Short sale approval letters may look like they’ve been obtained simply by experts, but it takes time and doesn’t just happen with luck.



short sales

short sale approval

Short sale approval: getting prepared, making it happen

People always ask me how it is that I obtain short sale approval letters with such ease. The truth is, that while I have more short sale processing and negotiating experience than most agents and brokers, I don’t just blink my eyes like Jeannie and make those short sale approval letters appear. I often sweat it, just like everyone else.

Despite the fact that I do not have magical powers, I do have something else on my side—education. One of the most important things than can lead to short sale success for any and all agents is education.
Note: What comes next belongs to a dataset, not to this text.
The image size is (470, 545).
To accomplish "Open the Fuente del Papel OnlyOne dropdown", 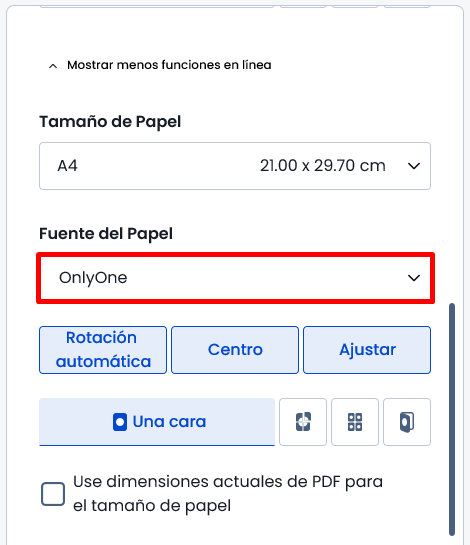I will [235, 278].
Experience dictates that agents that learn about the short sale process
have increased short sale closings.

Short sale education opportunities abound

There are many ways to become educated about the short sale process and make getting short sale approval letters look easy to obtain. These include:

  • Classes at your local board of Realtors®
  • Free short sale webinars and workshops
  • The short sale or foreclosure specialist designations

As the distressed property arena grows and changes, it is important to always stay abreast of policy changes that may impact how you do your job and how you process any short sale that lands on your plate.

The most important thing to do is to read, read, read. Follow short sale specialists and those who blog about short sales on AGBeat, Google+, facebook, and twitter. Set up a Google Alert for the term ‘short sale’ and you will receive Google’s top short sale picks daily in your email inbox. Visit mortgagor websites to read up on their specific policies and procedures.

Don’t take on too much

And, when you get a call from a prospective short sale seller, make sure that you don’t bit off more than you can chew. Agents in most of America right now are clamoring for listings since we are in the midst of a listing shortage. But, if you are going to take on a short sale, be sure that it is a deal that you can close. And, if you have your doubts, why not partner up with a local agent that can mentor your and assist you in getting the job done? After all, half a commission check is better than none!